▸ PROBLEM DETAILS:
Count the lines in the records beneath this task that contain the string "will", then give the count by itself.

▸ DATA SUPPLIED:
=== Begin Enclosure ===
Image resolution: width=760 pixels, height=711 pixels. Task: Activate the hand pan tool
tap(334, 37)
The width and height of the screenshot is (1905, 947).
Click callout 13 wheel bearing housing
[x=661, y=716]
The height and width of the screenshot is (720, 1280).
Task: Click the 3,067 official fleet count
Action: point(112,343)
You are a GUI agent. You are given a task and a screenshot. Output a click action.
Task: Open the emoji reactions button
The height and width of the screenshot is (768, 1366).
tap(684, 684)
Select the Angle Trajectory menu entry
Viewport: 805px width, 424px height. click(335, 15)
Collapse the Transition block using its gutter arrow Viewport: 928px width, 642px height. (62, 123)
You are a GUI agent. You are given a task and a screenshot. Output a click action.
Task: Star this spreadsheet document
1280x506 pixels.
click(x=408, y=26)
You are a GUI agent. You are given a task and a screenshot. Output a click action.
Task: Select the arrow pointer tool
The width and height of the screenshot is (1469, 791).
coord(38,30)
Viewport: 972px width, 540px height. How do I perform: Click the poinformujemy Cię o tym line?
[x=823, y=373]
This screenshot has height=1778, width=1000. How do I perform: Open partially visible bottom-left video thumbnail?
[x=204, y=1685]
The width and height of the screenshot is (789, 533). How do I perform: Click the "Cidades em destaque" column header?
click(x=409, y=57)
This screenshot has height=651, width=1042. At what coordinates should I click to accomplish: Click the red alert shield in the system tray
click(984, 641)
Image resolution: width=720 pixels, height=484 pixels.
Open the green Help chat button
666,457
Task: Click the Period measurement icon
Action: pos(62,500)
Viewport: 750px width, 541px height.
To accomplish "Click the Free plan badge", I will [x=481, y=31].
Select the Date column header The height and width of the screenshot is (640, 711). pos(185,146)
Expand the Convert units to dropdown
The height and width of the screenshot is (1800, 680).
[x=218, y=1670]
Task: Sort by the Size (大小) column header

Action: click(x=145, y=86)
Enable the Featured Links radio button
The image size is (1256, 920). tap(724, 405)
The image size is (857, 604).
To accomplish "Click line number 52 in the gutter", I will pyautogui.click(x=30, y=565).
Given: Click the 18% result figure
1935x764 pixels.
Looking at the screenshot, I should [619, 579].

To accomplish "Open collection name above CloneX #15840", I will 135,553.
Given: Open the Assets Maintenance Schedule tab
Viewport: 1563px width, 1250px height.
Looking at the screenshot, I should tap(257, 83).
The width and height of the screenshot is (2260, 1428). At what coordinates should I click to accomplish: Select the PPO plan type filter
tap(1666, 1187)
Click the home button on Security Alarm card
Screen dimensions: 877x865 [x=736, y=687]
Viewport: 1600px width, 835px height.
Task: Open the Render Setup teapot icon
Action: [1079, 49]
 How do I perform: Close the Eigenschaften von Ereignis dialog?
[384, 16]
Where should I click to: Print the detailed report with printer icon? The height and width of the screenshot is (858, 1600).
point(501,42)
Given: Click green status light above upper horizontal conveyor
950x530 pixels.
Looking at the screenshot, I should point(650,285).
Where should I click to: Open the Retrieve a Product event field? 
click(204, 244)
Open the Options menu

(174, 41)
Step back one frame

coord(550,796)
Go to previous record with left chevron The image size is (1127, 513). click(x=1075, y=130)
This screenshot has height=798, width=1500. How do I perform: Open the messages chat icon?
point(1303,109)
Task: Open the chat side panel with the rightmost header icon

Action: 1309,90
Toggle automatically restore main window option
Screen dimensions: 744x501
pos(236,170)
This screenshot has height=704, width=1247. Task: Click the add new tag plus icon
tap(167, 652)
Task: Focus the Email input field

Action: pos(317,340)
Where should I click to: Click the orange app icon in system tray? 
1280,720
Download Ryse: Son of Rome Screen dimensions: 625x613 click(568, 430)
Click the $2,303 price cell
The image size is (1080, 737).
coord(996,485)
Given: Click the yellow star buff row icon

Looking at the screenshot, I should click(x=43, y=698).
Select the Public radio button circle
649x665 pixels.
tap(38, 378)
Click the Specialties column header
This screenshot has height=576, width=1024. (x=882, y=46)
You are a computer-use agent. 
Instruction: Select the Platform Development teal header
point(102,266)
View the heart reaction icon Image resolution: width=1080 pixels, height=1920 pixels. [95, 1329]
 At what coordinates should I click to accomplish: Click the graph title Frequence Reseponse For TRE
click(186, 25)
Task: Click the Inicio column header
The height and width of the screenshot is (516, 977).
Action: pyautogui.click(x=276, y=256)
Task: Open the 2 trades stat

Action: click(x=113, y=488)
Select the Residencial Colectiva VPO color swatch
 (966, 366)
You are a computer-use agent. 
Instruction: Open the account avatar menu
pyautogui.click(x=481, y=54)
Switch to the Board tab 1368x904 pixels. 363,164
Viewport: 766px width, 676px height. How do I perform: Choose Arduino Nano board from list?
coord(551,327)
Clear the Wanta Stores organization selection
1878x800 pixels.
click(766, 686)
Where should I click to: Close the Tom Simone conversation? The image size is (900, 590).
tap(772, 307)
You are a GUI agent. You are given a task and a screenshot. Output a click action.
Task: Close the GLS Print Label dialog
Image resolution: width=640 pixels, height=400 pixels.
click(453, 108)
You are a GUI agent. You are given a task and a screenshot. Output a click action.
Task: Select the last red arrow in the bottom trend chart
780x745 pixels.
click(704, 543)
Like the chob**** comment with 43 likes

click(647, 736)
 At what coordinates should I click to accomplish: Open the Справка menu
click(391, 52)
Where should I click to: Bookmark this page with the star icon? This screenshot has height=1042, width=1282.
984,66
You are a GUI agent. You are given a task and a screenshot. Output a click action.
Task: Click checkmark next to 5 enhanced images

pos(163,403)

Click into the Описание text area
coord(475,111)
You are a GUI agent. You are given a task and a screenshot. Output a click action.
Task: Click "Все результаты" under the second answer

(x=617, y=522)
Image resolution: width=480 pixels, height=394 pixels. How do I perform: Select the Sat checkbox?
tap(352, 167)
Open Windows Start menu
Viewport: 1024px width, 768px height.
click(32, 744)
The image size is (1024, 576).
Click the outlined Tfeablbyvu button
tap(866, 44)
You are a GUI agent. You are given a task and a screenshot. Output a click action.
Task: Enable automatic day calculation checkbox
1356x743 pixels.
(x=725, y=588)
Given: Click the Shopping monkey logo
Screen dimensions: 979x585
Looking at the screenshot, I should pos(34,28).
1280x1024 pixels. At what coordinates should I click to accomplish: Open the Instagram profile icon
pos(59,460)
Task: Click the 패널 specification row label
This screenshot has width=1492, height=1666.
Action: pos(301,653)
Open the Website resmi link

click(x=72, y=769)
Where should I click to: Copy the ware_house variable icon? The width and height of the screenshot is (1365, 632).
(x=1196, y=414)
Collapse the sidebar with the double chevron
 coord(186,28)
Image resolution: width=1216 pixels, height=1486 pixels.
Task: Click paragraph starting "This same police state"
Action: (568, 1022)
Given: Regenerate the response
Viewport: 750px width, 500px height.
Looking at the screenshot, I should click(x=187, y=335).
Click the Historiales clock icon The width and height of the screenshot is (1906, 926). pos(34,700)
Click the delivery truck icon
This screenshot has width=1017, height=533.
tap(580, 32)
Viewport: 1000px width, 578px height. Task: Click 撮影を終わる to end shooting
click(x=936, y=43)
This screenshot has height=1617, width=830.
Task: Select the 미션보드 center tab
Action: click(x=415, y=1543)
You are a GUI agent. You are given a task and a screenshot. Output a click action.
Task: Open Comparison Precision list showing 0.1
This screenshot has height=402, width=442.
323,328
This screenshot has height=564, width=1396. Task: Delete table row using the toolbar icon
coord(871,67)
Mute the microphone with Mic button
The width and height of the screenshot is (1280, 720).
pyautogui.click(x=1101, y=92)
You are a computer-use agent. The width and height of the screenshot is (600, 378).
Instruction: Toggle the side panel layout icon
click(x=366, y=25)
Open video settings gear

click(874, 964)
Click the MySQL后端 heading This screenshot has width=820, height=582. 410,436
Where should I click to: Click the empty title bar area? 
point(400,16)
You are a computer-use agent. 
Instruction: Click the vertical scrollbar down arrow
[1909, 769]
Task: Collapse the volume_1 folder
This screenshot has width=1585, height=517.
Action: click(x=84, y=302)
=== End Enclosure ===
▸ EXERCISE SOLUTION:
3